Décembre 2025Une intervention de santé multidimensionnelle, fondée sur une prise en charge nutritionnelle globale associée à des mesures d’hygiène et de soutien psychosocial au cours de la période périnatale, permet d’améliorer la composition du microbiote intestinal chez des nourrissons de 6 mois : telle est la conclusion d’un essai randomisé contrôlé mené en Inde auprès de 392 dyades mère-enfant entre la période pré-conceptuelle et les 2 ans de l’enfant.
Traitement de l’anémie, supplémentation en micronutriments, conseils nutritionnels et soutien à l’allaitement faisaient partie des principales mesures nutritionnelles mises en œuvre. Plusieurs genres et espèces bactériens tels que Megasphaera, Prevotella et Bifidobacterium breve se trouvaient augmentés dans le microbiote fécal des nourrissons (analysé dans les selles à 6 mois) du groupe d’intervention par rapport aux nourrissons du groupe témoin (bénéficiant des soins de routine).

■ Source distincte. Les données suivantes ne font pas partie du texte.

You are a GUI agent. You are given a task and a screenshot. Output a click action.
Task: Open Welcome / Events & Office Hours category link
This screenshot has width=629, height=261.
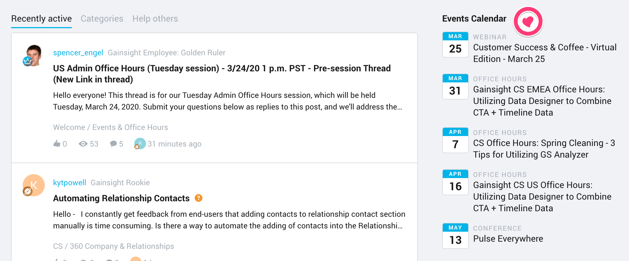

Ces bactéries permettent une meilleure digestion des oligosaccharides du lait maternel et des fibres et produisent des acides gras à chaîne courte et moyenne – des composés impliqués dans l’intégrité et le bon fonctionnement de la barrière intestinale au niveau local et présentant une activité anti-inflammatoire au niveau systémique.
Compte tenu du rôle déterminant du microbiote précoce pour le développement et la santé de l’enfant, y compris à long terme, ces résultats plaident en faveur de programmes de santé intégrés permettant de créer un environnement propice à l'établissement d’un microbiote intestinal optimal dès le plus jeune âge.